Sistani and the Iranians may have their differences, but they’ll work them out after the Shiite parties have cemented their control over Iraq, not before.
On your blog, Swopa, you say that “the theocratic elements are also virtually the only organized Shiite bloc in the country”, which I think is an example of how unhelpful the term “theocratic” actually is : there seems to me to be a crucial difference between the Sadrists, who I continue to feel understand the idea of anti-occupation national solidarity , including with Sunnis, Ba’athists, secularists, and leftists, and the Badrists, who evidently do not. This explains why the occupation really wants to use the latter against the former.
Although Moqtada might continue to pay lip service to “the idea of anti-occupation national solidarity,” it doesn’t seem to me that many Sunnis (secular/Baathist or otherwise) believe him anymore, since his militia seems to one of the driving forces of the sectarian killings.
“his militia seems to one of the driving forces of the sectarian killings” – so I see from today’s papers. I could construct a contorted argument to the effect that this is either a false flag situation, or that a faction within the so-called Mahdi Army has been suborned by Black Ops people, but I shan’t waste any further space doing so. Anything is possible, unfortunately.

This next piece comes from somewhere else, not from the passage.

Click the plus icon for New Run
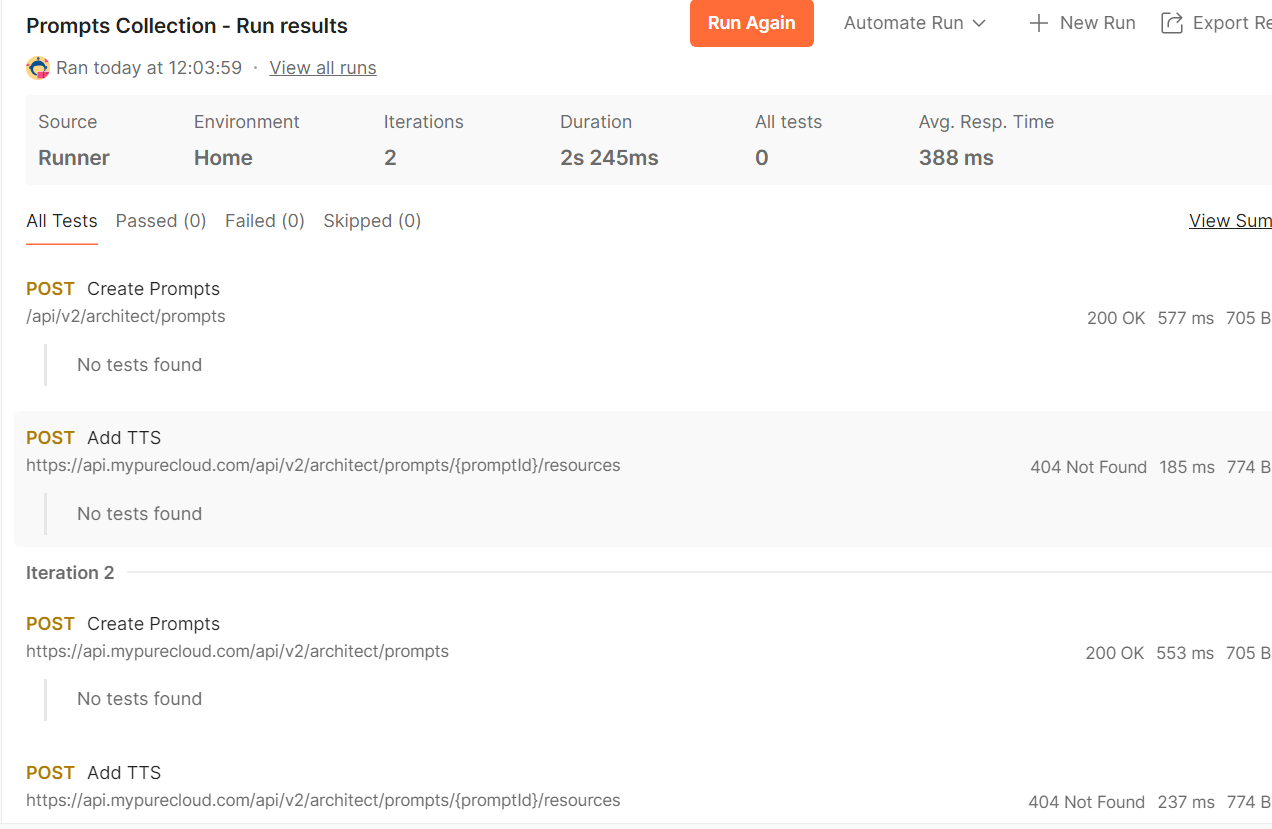tap(1039, 23)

Thanks to Swopa for the reference to that November 2003 NYT article featuring a Bush administration official looking forward to “Qom-Najaf rivalry.”
Just for clarification on Sistani and the Iranians, Swopa:
You write that these two forces “have their differences” but will “work them out” after the Shiite parties have cemented their control over Iraq, not before.”
Do you think they will “work them out” in a relatively peaceful and agreeable negotation and dialogue?
Or, are you saying that Sistani’s “anti-Khomenist and relatively quietist” politics (phrase is Juan Cole’s) will emerge with all the force anticipated by Right Zionists, BUT it will only happen “after” they have solidified control over Iraq, “not before.”
I’m guessing, from the fact of your self-described “sneering” and your comment that you have seen “very little evidence” of the Qom-Najaf rivalry “being true,” that you mean the former (peaceful, agreeable) not the latter (anti-Khomenist offensive), but I wanted to make sure.
On Sadr, I tend to agree that his “nationalist” credentials are being shredded at this very moment. My most recent post is, in part, a reflection on that idea.